As the British media frenzy continues about “dangerous foreign criminals” released from prison but not deported, I wonder what the furore says about us as a society. It seems to me to say something significant, because I haven’t heard a single news report about the “dangerous British criminals” who have also been released from prison after serving their time.
The headlines about British Prime Minister Tony Blair’s “deportation pledge” are only the latest in a week or so of reports about the failure of the Home Office to consider hundreds or even thousands of “foreign criminals” for deportation. Every day, members of the British public have been bombarded with commentary about these dangerous foreign criminals walking our streets — including murderers, rapists, and others…
As with any other occasion where public opinion and/or the media onslaught seem to suggest a large chunk of opinion all moving uncritically in the same direction, this seems to me a worthwhile opportunity for reflection.
First, there is one thing I want to make clear and explicit: if the law says that these people (or any others) are supposed to have been considered for deportation, and they were not, then that is a serious matter. I will be the first to suggest that whatever management failures led to the law not being followed ought to be investigated.
However, as for the rest of the media frenzy and what it may say about us as a society…
In the UK, there are thousands of people who meet the following criteria:
- they were convicted of crimes
- they were sentenced to prison terms for their crimes
- they served their prison terms
- they were released from prison
There is one additional characteristic which further distinguishes between two sets of these people:
- some are British
- some are not British
The law permits those in the second category above to be deported, while it does not permit those in the first category to be deported.
As far as I can tell, there is no other difference between the two groups, and as far as I am aware, no distinction is mandated between the two groups in terms of sentencing. In other words, the law has set out sentencing guidelines which (presumably!) have been democratically agreed to be appropriate for the specific crimes in question. Of course, mistakes do occur, and sometimes sentences are changed on appeal. However, the relevant point for now is simply that generally speaking, prison sentences assigned to those convicted of criminal offences reflect the democratic process.
So it isn’t too surprising that so far, no media furore has ensued about the “dangerous criminals walking our streets” after lawfully serving out prison terms assigned by British courts.
…Unless, that is, the people in question are non-British!
When it comes to non-British people who have lawfully served out prison terms after being convicted of criminal offences, the voices of the British media and opposition parties alike seem almost entirely united in dubbing them “dangerous foreign criminals walking our streets”. If the media uproar were focused entirely on bad management at the Home Office, this would be a different matter altogether — but it is not. As far as I can tell, a very large part of the media feeding frenzy focuses on the risks to the public of having these people “walking our streets”.
Where is the uproar about the dangerous British criminals walking our streets?
Do we just consider them safer because…why?

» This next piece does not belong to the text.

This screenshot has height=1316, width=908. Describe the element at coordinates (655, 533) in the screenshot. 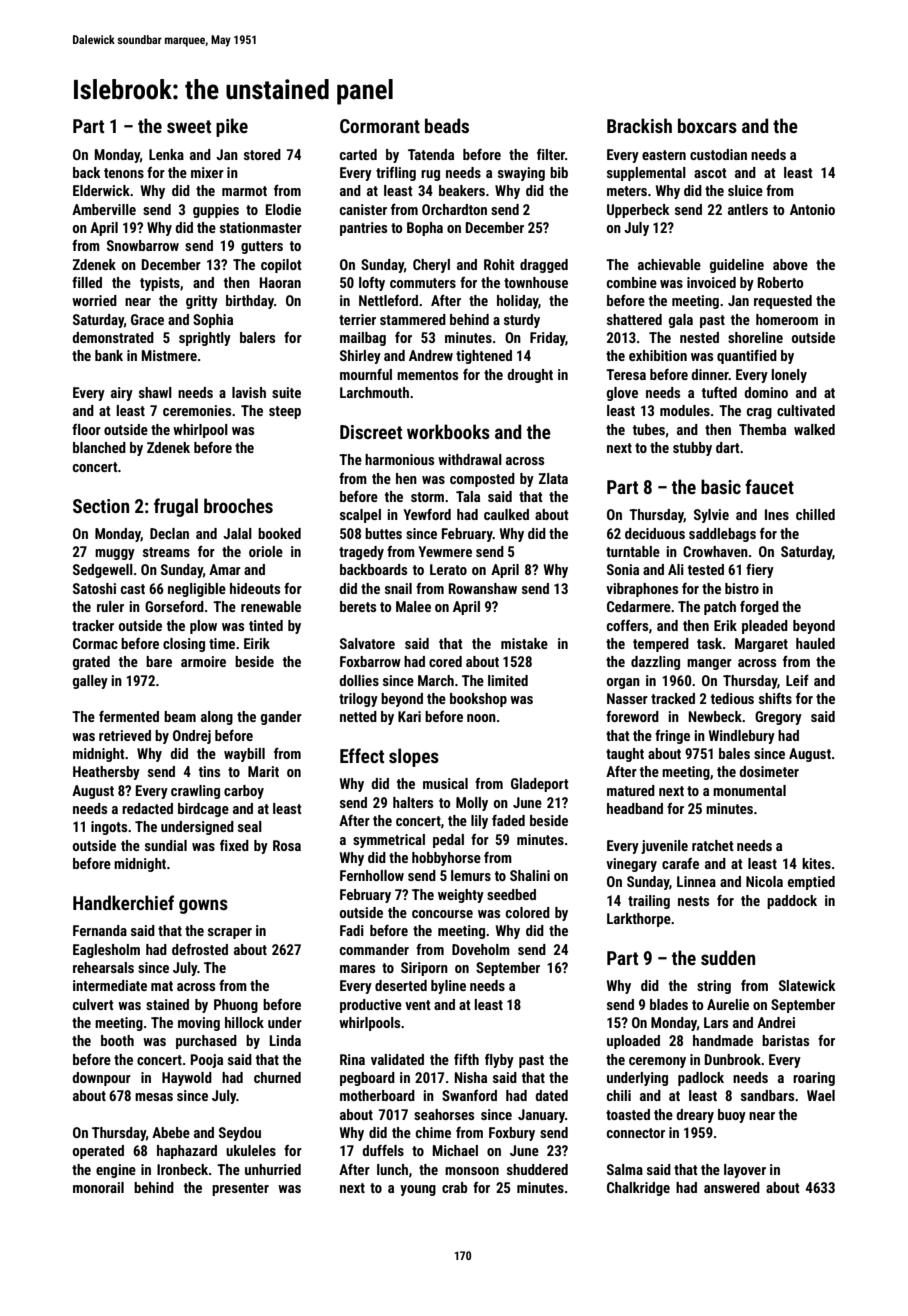

I see `deciduous` at that location.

Because they’re British? Or because sentences handed down by British courts are appropriate for British people but too lenient for non-British people? Or are non-British people just more fundamentally dangerous than British people, so that we should be more concerned about our safety when it comes to non-British people?
None of these alternatives seems to me to reflect very well on us as a society, or on our capacity for engaging as equals with those of other backgrounds.
Perhaps there is some other perfectly reasonable explanation for why the discussion of this matter extends so far beyond mismanagement at the Home Office, but I can’t think of one.